TASK INSTRUCTIONS: Rewrite the material below with every instance of "computer-use agent" swapped for "screen assistant", keeping everything else the same.

RECORDS SHOWN:
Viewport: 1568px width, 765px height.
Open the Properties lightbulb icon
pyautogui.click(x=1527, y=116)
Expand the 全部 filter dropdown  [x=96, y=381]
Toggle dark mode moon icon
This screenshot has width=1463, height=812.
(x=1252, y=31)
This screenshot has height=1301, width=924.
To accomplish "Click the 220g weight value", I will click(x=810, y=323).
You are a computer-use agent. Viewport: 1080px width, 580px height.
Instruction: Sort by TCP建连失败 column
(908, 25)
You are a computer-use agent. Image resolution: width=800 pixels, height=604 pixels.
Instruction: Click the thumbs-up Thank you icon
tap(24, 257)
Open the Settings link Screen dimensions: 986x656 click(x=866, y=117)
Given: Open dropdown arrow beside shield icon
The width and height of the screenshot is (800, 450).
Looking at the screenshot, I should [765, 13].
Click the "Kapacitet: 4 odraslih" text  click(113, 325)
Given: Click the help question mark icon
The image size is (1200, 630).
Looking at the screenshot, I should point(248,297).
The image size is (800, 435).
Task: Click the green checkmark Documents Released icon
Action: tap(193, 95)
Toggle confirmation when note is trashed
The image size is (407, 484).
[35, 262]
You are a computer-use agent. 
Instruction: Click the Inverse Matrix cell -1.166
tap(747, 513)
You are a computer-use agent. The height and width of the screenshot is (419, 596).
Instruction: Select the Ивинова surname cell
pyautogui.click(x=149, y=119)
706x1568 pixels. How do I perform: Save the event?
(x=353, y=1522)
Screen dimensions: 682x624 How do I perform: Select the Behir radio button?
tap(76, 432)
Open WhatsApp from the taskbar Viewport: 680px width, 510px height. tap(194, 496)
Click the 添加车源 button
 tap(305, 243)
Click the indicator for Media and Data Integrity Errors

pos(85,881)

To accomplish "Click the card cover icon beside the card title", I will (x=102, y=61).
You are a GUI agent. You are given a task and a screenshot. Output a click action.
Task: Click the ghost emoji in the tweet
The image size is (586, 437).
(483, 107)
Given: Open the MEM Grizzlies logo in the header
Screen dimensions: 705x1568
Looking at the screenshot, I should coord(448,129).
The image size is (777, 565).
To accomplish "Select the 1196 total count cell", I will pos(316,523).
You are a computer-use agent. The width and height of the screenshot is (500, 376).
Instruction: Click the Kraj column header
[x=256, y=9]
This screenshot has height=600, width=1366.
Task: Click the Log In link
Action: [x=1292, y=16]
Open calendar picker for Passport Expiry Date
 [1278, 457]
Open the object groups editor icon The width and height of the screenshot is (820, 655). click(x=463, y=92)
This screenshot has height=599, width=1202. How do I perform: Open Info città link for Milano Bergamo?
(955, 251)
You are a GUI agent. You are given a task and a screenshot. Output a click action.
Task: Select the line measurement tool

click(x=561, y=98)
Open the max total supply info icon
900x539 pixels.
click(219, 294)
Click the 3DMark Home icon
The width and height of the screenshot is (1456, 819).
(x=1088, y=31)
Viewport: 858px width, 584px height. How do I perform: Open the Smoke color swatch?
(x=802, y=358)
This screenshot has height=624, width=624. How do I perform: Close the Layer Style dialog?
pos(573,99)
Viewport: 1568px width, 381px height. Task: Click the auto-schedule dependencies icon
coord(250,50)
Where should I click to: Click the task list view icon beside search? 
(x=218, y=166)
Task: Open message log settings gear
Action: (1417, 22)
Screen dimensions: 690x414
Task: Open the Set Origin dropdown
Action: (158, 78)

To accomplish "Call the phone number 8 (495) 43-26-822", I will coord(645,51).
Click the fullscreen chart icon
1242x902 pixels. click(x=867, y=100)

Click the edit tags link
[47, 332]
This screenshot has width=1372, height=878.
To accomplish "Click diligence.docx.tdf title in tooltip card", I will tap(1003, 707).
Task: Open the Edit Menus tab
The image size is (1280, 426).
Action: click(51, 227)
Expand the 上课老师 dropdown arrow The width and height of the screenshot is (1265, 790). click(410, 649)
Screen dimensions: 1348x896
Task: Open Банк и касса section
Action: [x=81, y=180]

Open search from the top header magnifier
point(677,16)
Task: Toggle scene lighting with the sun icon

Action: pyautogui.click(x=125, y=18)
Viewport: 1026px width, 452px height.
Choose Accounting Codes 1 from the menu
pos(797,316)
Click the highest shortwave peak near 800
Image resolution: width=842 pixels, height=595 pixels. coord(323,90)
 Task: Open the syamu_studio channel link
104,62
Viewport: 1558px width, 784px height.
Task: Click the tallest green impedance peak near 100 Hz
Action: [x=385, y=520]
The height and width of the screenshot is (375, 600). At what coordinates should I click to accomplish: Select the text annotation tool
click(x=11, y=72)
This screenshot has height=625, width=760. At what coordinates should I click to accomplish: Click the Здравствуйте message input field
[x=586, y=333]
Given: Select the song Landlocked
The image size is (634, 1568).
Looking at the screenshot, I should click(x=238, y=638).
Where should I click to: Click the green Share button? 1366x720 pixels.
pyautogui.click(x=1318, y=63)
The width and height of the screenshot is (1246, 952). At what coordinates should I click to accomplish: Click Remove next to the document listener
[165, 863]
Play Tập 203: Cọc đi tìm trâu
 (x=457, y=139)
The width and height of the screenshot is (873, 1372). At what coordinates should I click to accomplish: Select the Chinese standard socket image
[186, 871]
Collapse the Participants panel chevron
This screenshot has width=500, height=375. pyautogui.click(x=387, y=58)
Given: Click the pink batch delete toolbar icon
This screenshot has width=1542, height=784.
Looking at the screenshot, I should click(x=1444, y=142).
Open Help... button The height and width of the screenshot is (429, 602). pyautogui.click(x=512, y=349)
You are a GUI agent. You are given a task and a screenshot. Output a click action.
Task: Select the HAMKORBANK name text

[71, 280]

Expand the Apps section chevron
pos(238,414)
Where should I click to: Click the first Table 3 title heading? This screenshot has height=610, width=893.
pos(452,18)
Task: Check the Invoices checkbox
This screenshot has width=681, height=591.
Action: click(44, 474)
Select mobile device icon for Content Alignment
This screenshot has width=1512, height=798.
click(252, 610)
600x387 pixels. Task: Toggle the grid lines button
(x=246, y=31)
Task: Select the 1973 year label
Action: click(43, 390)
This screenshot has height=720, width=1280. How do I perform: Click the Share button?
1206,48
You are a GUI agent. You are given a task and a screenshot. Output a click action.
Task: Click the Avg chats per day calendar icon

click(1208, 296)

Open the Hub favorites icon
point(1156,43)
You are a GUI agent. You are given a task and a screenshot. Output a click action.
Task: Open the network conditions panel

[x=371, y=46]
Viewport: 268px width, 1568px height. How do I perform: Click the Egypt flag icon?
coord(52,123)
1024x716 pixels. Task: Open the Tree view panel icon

TASK OUTPUT:
Viewport: 1568px width, 765px height.
Open the Properties lightbulb icon
pyautogui.click(x=1527, y=116)
Expand the 全部 filter dropdown  [x=96, y=381]
Toggle dark mode moon icon
This screenshot has width=1463, height=812.
(x=1252, y=31)
This screenshot has height=1301, width=924.
To accomplish "Click the 220g weight value", I will click(x=810, y=323).
You are a screen assistant. Viewport: 1080px width, 580px height.
Instruction: Sort by TCP建连失败 column
(908, 25)
You are a screen assistant. Image resolution: width=800 pixels, height=604 pixels.
Instruction: Click the thumbs-up Thank you icon
tap(24, 257)
Open the Settings link Screen dimensions: 986x656 click(x=866, y=117)
Given: Open dropdown arrow beside shield icon
The width and height of the screenshot is (800, 450).
Looking at the screenshot, I should [765, 13].
Click the "Kapacitet: 4 odraslih" text  click(113, 325)
Given: Click the help question mark icon
The image size is (1200, 630).
Looking at the screenshot, I should point(248,297).
The image size is (800, 435).
Task: Click the green checkmark Documents Released icon
Action: tap(193, 95)
Toggle confirmation when note is trashed
The image size is (407, 484).
[35, 262]
You are a screen assistant. 
Instruction: Click the Inverse Matrix cell -1.166
tap(747, 513)
You are a screen assistant. The height and width of the screenshot is (419, 596).
Instruction: Select the Ивинова surname cell
pyautogui.click(x=149, y=119)
706x1568 pixels. How do I perform: Save the event?
(x=353, y=1522)
Screen dimensions: 682x624 How do I perform: Select the Behir radio button?
tap(76, 432)
Open WhatsApp from the taskbar Viewport: 680px width, 510px height. tap(194, 496)
Click the 添加车源 button
 tap(305, 243)
Click the indicator for Media and Data Integrity Errors

pos(85,881)

To accomplish "Click the card cover icon beside the card title", I will (x=102, y=61).
You are a GUI agent. You are given a task and a screenshot. Output a click action.
Task: Click the ghost emoji in the tweet
The image size is (586, 437).
(483, 107)
Given: Open the MEM Grizzlies logo in the header
Screen dimensions: 705x1568
Looking at the screenshot, I should coord(448,129).
The image size is (777, 565).
To accomplish "Select the 1196 total count cell", I will pos(316,523).
You are a screen assistant. The width and height of the screenshot is (500, 376).
Instruction: Click the Kraj column header
[x=256, y=9]
This screenshot has height=600, width=1366.
Task: Click the Log In link
Action: [x=1292, y=16]
Open calendar picker for Passport Expiry Date
 [1278, 457]
Open the object groups editor icon The width and height of the screenshot is (820, 655). click(x=463, y=92)
This screenshot has height=599, width=1202. How do I perform: Open Info città link for Milano Bergamo?
(955, 251)
You are a GUI agent. You are given a task and a screenshot. Output a click action.
Task: Select the line measurement tool

click(x=561, y=98)
Open the max total supply info icon
900x539 pixels.
click(219, 294)
Click the 3DMark Home icon
The width and height of the screenshot is (1456, 819).
(x=1088, y=31)
Viewport: 858px width, 584px height. How do I perform: Open the Smoke color swatch?
(x=802, y=358)
This screenshot has height=624, width=624. How do I perform: Close the Layer Style dialog?
pos(573,99)
Viewport: 1568px width, 381px height. Task: Click the auto-schedule dependencies icon
coord(250,50)
Where should I click to: Click the task list view icon beside search? 
(x=218, y=166)
Task: Open message log settings gear
Action: (1417, 22)
Screen dimensions: 690x414
Task: Open the Set Origin dropdown
Action: (158, 78)

To accomplish "Call the phone number 8 (495) 43-26-822", I will coord(645,51).
Click the fullscreen chart icon
1242x902 pixels. click(x=867, y=100)

Click the edit tags link
[47, 332]
This screenshot has width=1372, height=878.
To accomplish "Click diligence.docx.tdf title in tooltip card", I will tap(1003, 707).
Task: Open the Edit Menus tab
The image size is (1280, 426).
Action: click(51, 227)
Expand the 上课老师 dropdown arrow The width and height of the screenshot is (1265, 790). click(410, 649)
Screen dimensions: 1348x896
Task: Open Банк и касса section
Action: [x=81, y=180]

Open search from the top header magnifier
point(677,16)
Task: Toggle scene lighting with the sun icon

Action: pyautogui.click(x=125, y=18)
Viewport: 1026px width, 452px height.
Choose Accounting Codes 1 from the menu
pos(797,316)
Click the highest shortwave peak near 800
Image resolution: width=842 pixels, height=595 pixels. coord(323,90)
 Task: Open the syamu_studio channel link
104,62
Viewport: 1558px width, 784px height.
Task: Click the tallest green impedance peak near 100 Hz
Action: [x=385, y=520]
The height and width of the screenshot is (375, 600). At what coordinates should I click to accomplish: Select the text annotation tool
click(x=11, y=72)
This screenshot has height=625, width=760. At what coordinates should I click to accomplish: Click the Здравствуйте message input field
[x=586, y=333]
Given: Select the song Landlocked
The image size is (634, 1568).
Looking at the screenshot, I should click(x=238, y=638).
Where should I click to: Click the green Share button? 1366x720 pixels.
pyautogui.click(x=1318, y=63)
The width and height of the screenshot is (1246, 952). At what coordinates should I click to accomplish: Click Remove next to the document listener
[165, 863]
Play Tập 203: Cọc đi tìm trâu
 (x=457, y=139)
The width and height of the screenshot is (873, 1372). At what coordinates should I click to accomplish: Select the Chinese standard socket image
[186, 871]
Collapse the Participants panel chevron
This screenshot has width=500, height=375. pyautogui.click(x=387, y=58)
Given: Click the pink batch delete toolbar icon
This screenshot has width=1542, height=784.
Looking at the screenshot, I should click(x=1444, y=142).
Open Help... button The height and width of the screenshot is (429, 602). pyautogui.click(x=512, y=349)
You are a GUI agent. You are given a task and a screenshot. Output a click action.
Task: Select the HAMKORBANK name text

[71, 280]

Expand the Apps section chevron
pos(238,414)
Where should I click to: Click the first Table 3 title heading? This screenshot has height=610, width=893.
pos(452,18)
Task: Check the Invoices checkbox
This screenshot has width=681, height=591.
Action: click(44, 474)
Select mobile device icon for Content Alignment
This screenshot has width=1512, height=798.
click(252, 610)
600x387 pixels. Task: Toggle the grid lines button
(x=246, y=31)
Task: Select the 1973 year label
Action: click(43, 390)
This screenshot has height=720, width=1280. How do I perform: Click the Share button?
1206,48
You are a GUI agent. You are given a task and a screenshot. Output a click action.
Task: Click the Avg chats per day calendar icon

click(1208, 296)

Open the Hub favorites icon
point(1156,43)
You are a GUI agent. You are given a task and a screenshot. Output a click action.
Task: Open the network conditions panel

[x=371, y=46]
Viewport: 268px width, 1568px height. How do I perform: Click the Egypt flag icon?
coord(52,123)
1024x716 pixels. Task: Open the Tree view panel icon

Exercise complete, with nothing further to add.